1. Price M, Thompson R, Price F. Risk factors for various causes of failure in initial corneal grafts. Arch Ophthalmol. 2003;121(8):1087-92.
2. Panda A, Vanathi M, Kumar A, Priya S. Corneal graft rejection. Surv Ophthalmol. 2007;52(4):375-95.
3. Alldredge O, Krachmer J. Clinical types of corneal transplant rejection: their manifestations, frequency, preoperative correlates and treatment. Arch Ophthalmol. 1981;99(4):599-604.
4. Tham V, Abbott R. Corneal graft rejection: recent updates. Int Ophthalmol Clin. 2002;42(1):105-13.
5. Khodadoust AA. The allograft rejection: The leading cause of late graft failure of clinical corneal grafts, in Porter R, Knight J, eds. Corneal Graft Failure. Ciba Foundation Symposium 15. Amsterdam, Elsevier, 1973:151-64.

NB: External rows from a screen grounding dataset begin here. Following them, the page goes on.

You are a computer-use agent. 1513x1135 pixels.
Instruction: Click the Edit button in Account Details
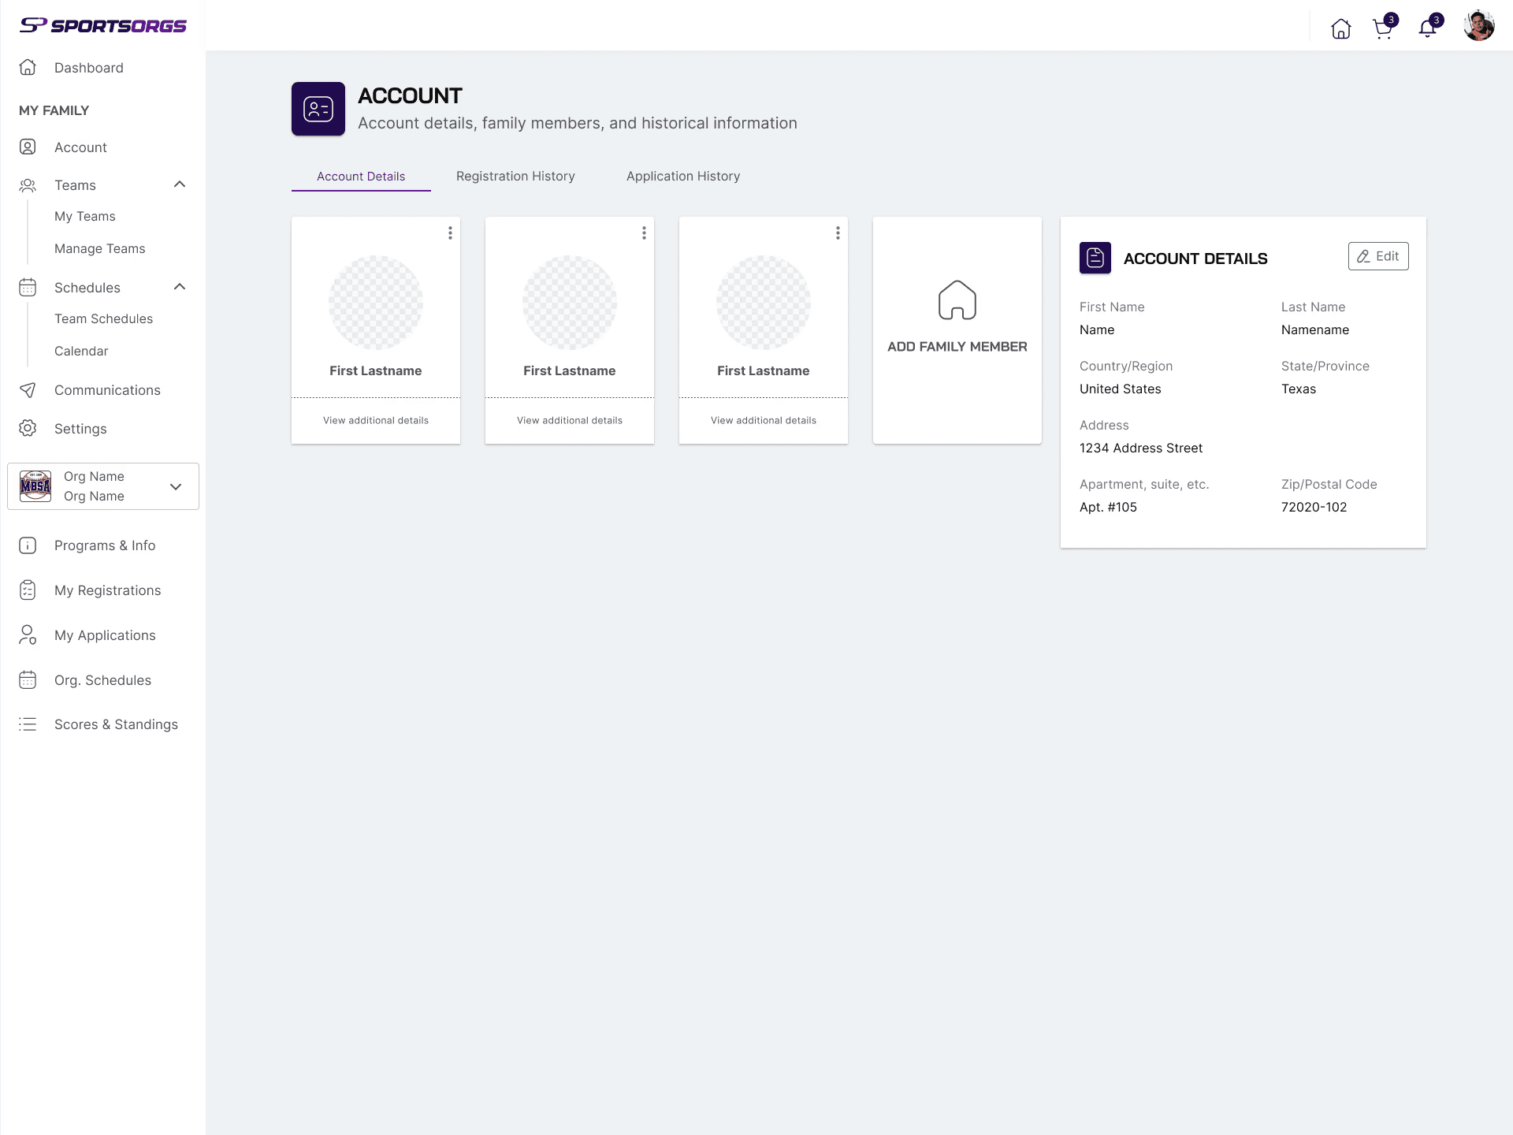point(1377,256)
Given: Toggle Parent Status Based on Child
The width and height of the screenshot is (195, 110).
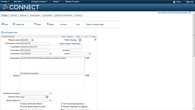Looking at the screenshot, I should point(21,107).
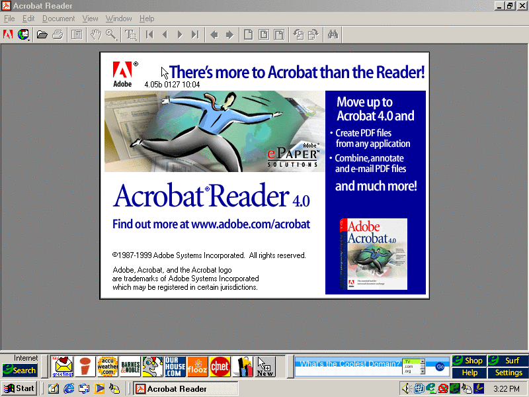Open the File menu

point(9,19)

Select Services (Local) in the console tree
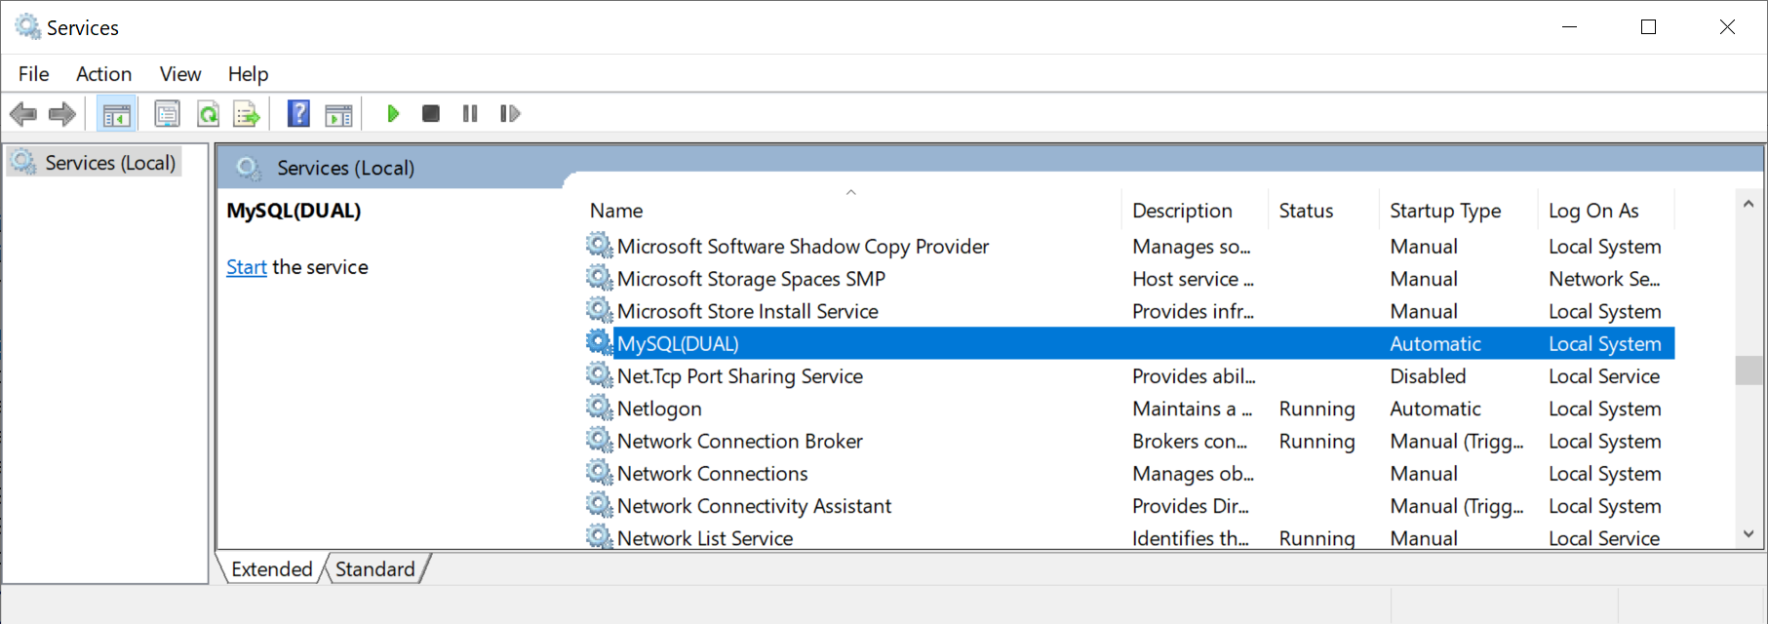(x=109, y=163)
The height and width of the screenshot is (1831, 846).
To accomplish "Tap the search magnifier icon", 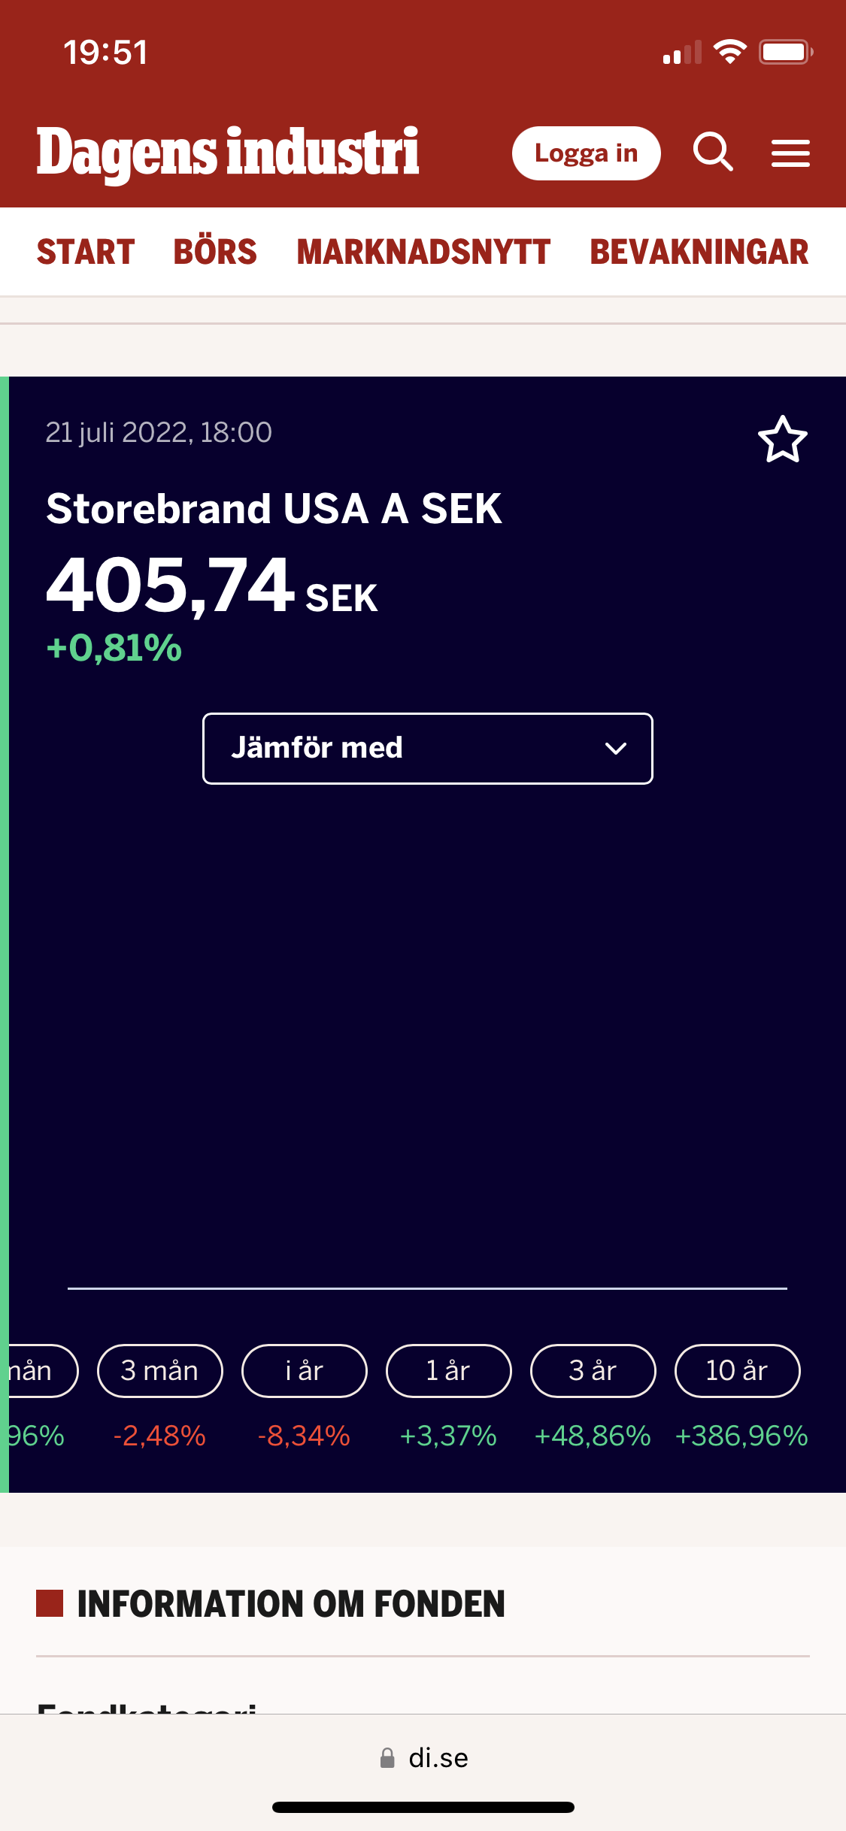I will 713,153.
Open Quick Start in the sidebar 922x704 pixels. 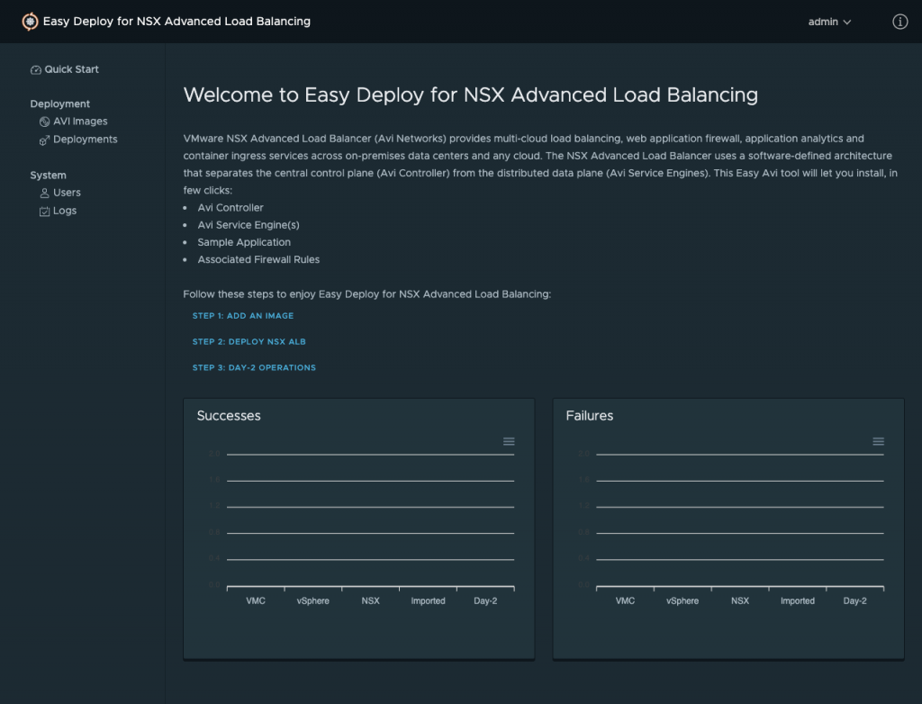pyautogui.click(x=72, y=69)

6. Qazi Y, Hamrah P. Corneal allograft rejection: immunopathogenesis to therapeutics. J Clin Cell Immunol. 2013;2013(Suppl 9):006.
7. Gerstenblith AT, Rabinowitz MP. The Wills Eye Manual, Office and Emergency Room Diagnosis and Treatment of Eye Disease. Lippincott Williams & Wilkins; 2012.
8. Mahabadi N, Czyz C, Tariq M, Havens S. Corneal graft rejection. StatPearls Publishing. www.ncbi.nlm.nih.gov/books/NBK519043. October 26, 2019. Accessed December 1, 2019.